What you are asked to do – Retype the whole of the data exactly.

== Segment start ==

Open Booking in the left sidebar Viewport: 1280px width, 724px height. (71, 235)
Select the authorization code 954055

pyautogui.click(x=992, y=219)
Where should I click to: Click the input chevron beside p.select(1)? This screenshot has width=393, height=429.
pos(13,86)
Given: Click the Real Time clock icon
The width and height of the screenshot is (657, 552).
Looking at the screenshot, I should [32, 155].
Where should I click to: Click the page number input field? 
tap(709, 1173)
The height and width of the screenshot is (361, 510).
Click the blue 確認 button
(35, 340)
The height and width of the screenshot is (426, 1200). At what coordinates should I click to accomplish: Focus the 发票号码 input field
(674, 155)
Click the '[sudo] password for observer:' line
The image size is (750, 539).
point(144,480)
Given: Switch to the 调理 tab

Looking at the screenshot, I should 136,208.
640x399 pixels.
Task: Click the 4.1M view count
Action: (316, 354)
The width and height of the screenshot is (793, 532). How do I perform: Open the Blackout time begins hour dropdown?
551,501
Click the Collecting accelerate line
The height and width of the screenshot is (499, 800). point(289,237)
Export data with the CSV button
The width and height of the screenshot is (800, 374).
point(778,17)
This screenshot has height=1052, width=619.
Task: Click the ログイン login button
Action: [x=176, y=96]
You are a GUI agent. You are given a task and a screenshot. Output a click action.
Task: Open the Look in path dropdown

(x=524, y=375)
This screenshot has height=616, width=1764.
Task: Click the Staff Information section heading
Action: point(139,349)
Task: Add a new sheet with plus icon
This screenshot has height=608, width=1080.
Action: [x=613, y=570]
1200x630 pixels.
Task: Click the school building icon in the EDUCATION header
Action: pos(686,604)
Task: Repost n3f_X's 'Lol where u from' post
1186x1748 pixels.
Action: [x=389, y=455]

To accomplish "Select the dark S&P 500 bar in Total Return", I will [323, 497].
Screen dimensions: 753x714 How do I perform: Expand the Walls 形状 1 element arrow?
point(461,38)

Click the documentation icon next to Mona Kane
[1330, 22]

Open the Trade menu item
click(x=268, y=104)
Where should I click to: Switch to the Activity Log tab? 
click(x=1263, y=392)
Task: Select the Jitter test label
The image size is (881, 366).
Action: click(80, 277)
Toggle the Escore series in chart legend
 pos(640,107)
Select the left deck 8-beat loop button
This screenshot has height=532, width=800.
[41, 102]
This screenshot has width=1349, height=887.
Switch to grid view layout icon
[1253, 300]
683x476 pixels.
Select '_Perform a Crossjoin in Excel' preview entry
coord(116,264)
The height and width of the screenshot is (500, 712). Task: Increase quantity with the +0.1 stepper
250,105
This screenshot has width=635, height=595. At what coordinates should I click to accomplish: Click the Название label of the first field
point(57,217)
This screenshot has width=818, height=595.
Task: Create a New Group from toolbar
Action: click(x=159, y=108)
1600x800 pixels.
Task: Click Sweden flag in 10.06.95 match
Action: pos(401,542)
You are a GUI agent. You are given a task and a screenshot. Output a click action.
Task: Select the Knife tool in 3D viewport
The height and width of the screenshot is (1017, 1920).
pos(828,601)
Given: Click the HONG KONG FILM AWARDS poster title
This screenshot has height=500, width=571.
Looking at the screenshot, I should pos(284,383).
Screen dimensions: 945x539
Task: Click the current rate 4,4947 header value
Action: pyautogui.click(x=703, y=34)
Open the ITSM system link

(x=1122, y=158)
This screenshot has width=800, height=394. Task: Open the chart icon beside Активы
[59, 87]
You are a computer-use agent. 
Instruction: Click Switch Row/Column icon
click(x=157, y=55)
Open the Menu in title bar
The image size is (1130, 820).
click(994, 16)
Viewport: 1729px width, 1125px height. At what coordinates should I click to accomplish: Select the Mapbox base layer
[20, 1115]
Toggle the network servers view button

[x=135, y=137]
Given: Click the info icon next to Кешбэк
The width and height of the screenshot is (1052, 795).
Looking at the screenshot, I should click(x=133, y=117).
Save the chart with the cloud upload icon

== Segment end ==

Response to this exercise –
Open Booking in the left sidebar Viewport: 1280px width, 724px height. (71, 235)
Select the authorization code 954055

pyautogui.click(x=992, y=219)
Where should I click to: Click the input chevron beside p.select(1)? This screenshot has width=393, height=429.
pos(13,86)
Given: Click the Real Time clock icon
The width and height of the screenshot is (657, 552).
Looking at the screenshot, I should [32, 155].
Where should I click to: Click the page number input field? 
tap(709, 1173)
The height and width of the screenshot is (361, 510).
Click the blue 確認 button
(35, 340)
The height and width of the screenshot is (426, 1200). At what coordinates should I click to accomplish: Focus the 发票号码 input field
(674, 155)
Click the '[sudo] password for observer:' line
The image size is (750, 539).
point(144,480)
Given: Switch to the 调理 tab

Looking at the screenshot, I should 136,208.
640x399 pixels.
Task: Click the 4.1M view count
Action: (316, 354)
The width and height of the screenshot is (793, 532). How do I perform: Open the Blackout time begins hour dropdown?
551,501
Click the Collecting accelerate line
The height and width of the screenshot is (499, 800). point(289,237)
Export data with the CSV button
The width and height of the screenshot is (800, 374).
point(778,17)
This screenshot has height=1052, width=619.
Task: Click the ログイン login button
Action: [x=176, y=96]
You are a GUI agent. You are given a task and a screenshot. Output a click action.
Task: Open the Look in path dropdown

(x=524, y=375)
This screenshot has height=616, width=1764.
Task: Click the Staff Information section heading
Action: point(139,349)
Task: Add a new sheet with plus icon
This screenshot has height=608, width=1080.
Action: [x=613, y=570]
1200x630 pixels.
Task: Click the school building icon in the EDUCATION header
Action: pos(686,604)
Task: Repost n3f_X's 'Lol where u from' post
1186x1748 pixels.
Action: [x=389, y=455]

To accomplish "Select the dark S&P 500 bar in Total Return", I will [323, 497].
Screen dimensions: 753x714 How do I perform: Expand the Walls 形状 1 element arrow?
point(461,38)

Click the documentation icon next to Mona Kane
[1330, 22]

Open the Trade menu item
click(x=268, y=104)
Where should I click to: Switch to the Activity Log tab? 
click(x=1263, y=392)
Task: Select the Jitter test label
The image size is (881, 366).
Action: click(80, 277)
Toggle the Escore series in chart legend
 pos(640,107)
Select the left deck 8-beat loop button
This screenshot has height=532, width=800.
[41, 102]
This screenshot has width=1349, height=887.
Switch to grid view layout icon
[1253, 300]
683x476 pixels.
Select '_Perform a Crossjoin in Excel' preview entry
coord(116,264)
The height and width of the screenshot is (500, 712). Task: Increase quantity with the +0.1 stepper
250,105
This screenshot has width=635, height=595. At what coordinates should I click to accomplish: Click the Название label of the first field
point(57,217)
This screenshot has width=818, height=595.
Task: Create a New Group from toolbar
Action: click(x=159, y=108)
1600x800 pixels.
Task: Click Sweden flag in 10.06.95 match
Action: pos(401,542)
You are a GUI agent. You are given a task and a screenshot. Output a click action.
Task: Select the Knife tool in 3D viewport
The height and width of the screenshot is (1017, 1920).
pos(828,601)
Given: Click the HONG KONG FILM AWARDS poster title
This screenshot has height=500, width=571.
Looking at the screenshot, I should pos(284,383).
Screen dimensions: 945x539
Task: Click the current rate 4,4947 header value
Action: pyautogui.click(x=703, y=34)
Open the ITSM system link

(x=1122, y=158)
This screenshot has width=800, height=394. Task: Open the chart icon beside Активы
[59, 87]
You are a computer-use agent. 
Instruction: Click Switch Row/Column icon
click(x=157, y=55)
Open the Menu in title bar
The image size is (1130, 820).
click(994, 16)
Viewport: 1729px width, 1125px height. At what coordinates should I click to accomplish: Select the Mapbox base layer
[20, 1115]
Toggle the network servers view button

[x=135, y=137]
Given: Click the info icon next to Кешбэк
The width and height of the screenshot is (1052, 795).
Looking at the screenshot, I should click(x=133, y=117).
Save the chart with the cloud upload icon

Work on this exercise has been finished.